#### 引用文

感染が拡大している新型コロナウイルスに関連した感染症に関して、横倉義武会長と釜萢敏常任理事は2月5日の定例記者会見で先週に引き続き、日医の対応を説明し、相談体制・医療体制について国民へ理解いただくための協力をマスコミに求めた。
まず、横倉会長は、西アフリカで流行を繰り返しているエボラ出血熱を始め、これまで流行したさまざまな感染症等を例に挙げ、「グローバル化が進み、国境を越えてまん延する疾病(越境性感染症)の対策が国民の生命と健康を守り、安全を確保するために迅速かつ適切な対応が求められている」と指摘。
日医としては、O157による集団食中毒を契機に、1997年に感染症危機管理対策室を設置し、平時より都道府県医師会との緊急時の連絡体制を整備、厚生労働省など国とも密に連携を図り、国内発生に備えた医療体制等の対策に関する協議を行っているとした他、自身が本部長を務め、全常勤役員を構成員とする「新型コロナウイルス感染症対策本部」の会議を1月28日と2月4日に開催したことを改めて報告し、危機管理の観点から迅速かつ適切な対策を講ずる体制は整備されているとした。
更に、同本部立ち上げ以前から日医のホームページのトップに「新型コロナウイルス関連感染症」のページで情報提供していることを紹介するとともに、国民の健康を脅かす感染症が発生した際には、いち早く現場の意見を取り上げ、現場に即した対応となるよう国と協議し、正確かつ速やかな情報提供を行っていくとした。
続いて、感染症危機管理対策室長でもある釜萢常任理事が、日々変化している同感染症について先週の記者会見以降の動きと日本医師会の対応を報告した。
まず同常任理事は、2月5日の昼時点で報道発表された中国における新型コロナウイルスに感染した肺炎患者数等を報告した上で、1月31日に世界保健機関(WHO)の緊急委員会が、新型コロナウイルス関連肺炎の発生が「国際的に懸念される公衆衛生上の緊急事態(PHEIC)」に該当すると発表し、日本政府においても同感染症を指定感染症(2類感染症相当)に位置付け、施行日を2月1日に前倒しするなど、国内発生例の増加に備えた対応が図られていることを説明した。

########
#### 提供情報

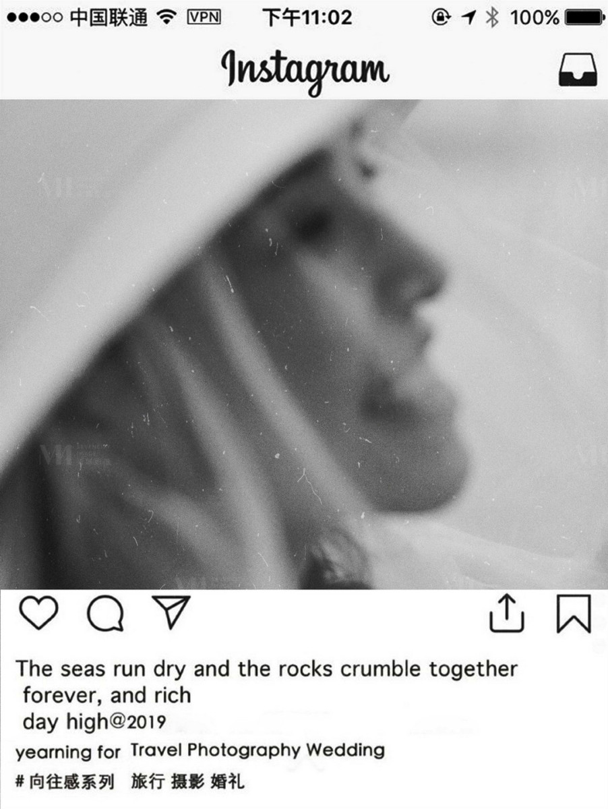Tap the Wi-Fi status icon
The width and height of the screenshot is (608, 809).
pos(166,18)
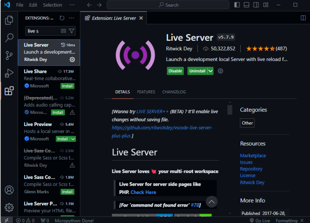The image size is (310, 223).
Task: Clear extensions search results icon
Action: click(x=63, y=31)
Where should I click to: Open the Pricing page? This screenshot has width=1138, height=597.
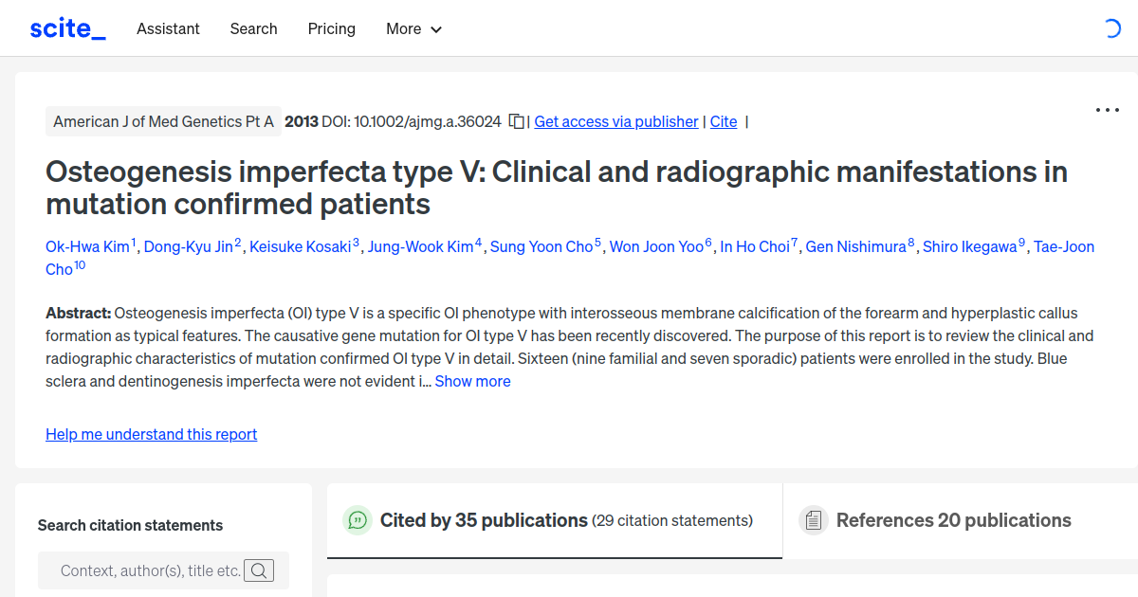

########

** 作業依頼 A **
引用文において、横倉会長が「危機管理の観点から迅速かつ適切な対策を講ずる体制は整備されている」とした根拠として挙げた日医の取り組みを、一から三文で説明してください。
** 作業依頼 B **
引用文について、次の問いに答えてください。
(i) 「新型コロナウイルス感染症対策本部」の本部長を務めているのは誰ですか。
(ii) WHOの緊急委員会が、新型コロナウイルス関連肺炎の発生をPHEICに該当すると発表したのはいつですか。
(iii) 日本政府が指定感染症に位置付けた同感染症について、前倒しされた施行日はいつですか。
** 作業依頼 C **
新型コロナウイルス関連感染症をめぐる日医の記者会見を報じた引用文の、最後の文の後に続く内容を書いてください。

** 解答欄 A **
日医はO157による集団食中毒を契機に1997年に感染症危機管理対策室を設置し、平時から都道府県医師会との緊急時の連絡体制を整え、厚生労働省など国と密に連携して国内発生に備えた医療体制等の対策を協議してきました。加えて、会長自身が本部長を務め全常勤役員を構成員とする「新型コロナウイルス感染症対策本部」の会議を1月28日と2月4日に開催しています。

** 解答欄 B **
(i) 横倉義武会長
(ii) 1月31日
(iii) 2月1日

** 解答欄 C **
日医としては、医療機関の中で感染症を拡大させないという観点から日本語と中国語で該当する方に事前の保健所等への電話連絡をお願いするための掲示物を作成し、文書やホームページへの掲載により周知を図っていることを紹介し、適切な医療対応のための理解を求めた。
また、医療機関のマスク、手指消毒のための備品等が不足している現状を危惧。全ての医療機関の日常診療に支障をきたすことから可及的速やかな増産等を厚生労働省に対して強く申し入れを行い、これを受けて厚労省から現時点での方針について近日中に文書が発出される予定であることを明らかにした。
また、医療体制については、「帰国者・接触者相談センター」が各保健所等に設置され、都道府県、市町村からの支援により運営されることになっており、センターにおいて受診が必要と判断された場合の受け皿としては、2月上旬を目途に「帰国者・接触者外来」を設置することになっていると説明。「その医療機関として、当面は感染症指定医療機関が当たるが、今後の疑い例の増加に対応するためにはこれ以外の医療機関の整備が必要であり、地域の実情に応じた体制の構築に向け取り組んでいきたい」とした。
最後に、同常任理事はマスコミに対し、「こうした相談体制・医療体制に関する国民への情報提供をお願いしたい」と述べ、引き続きの協力を求めた。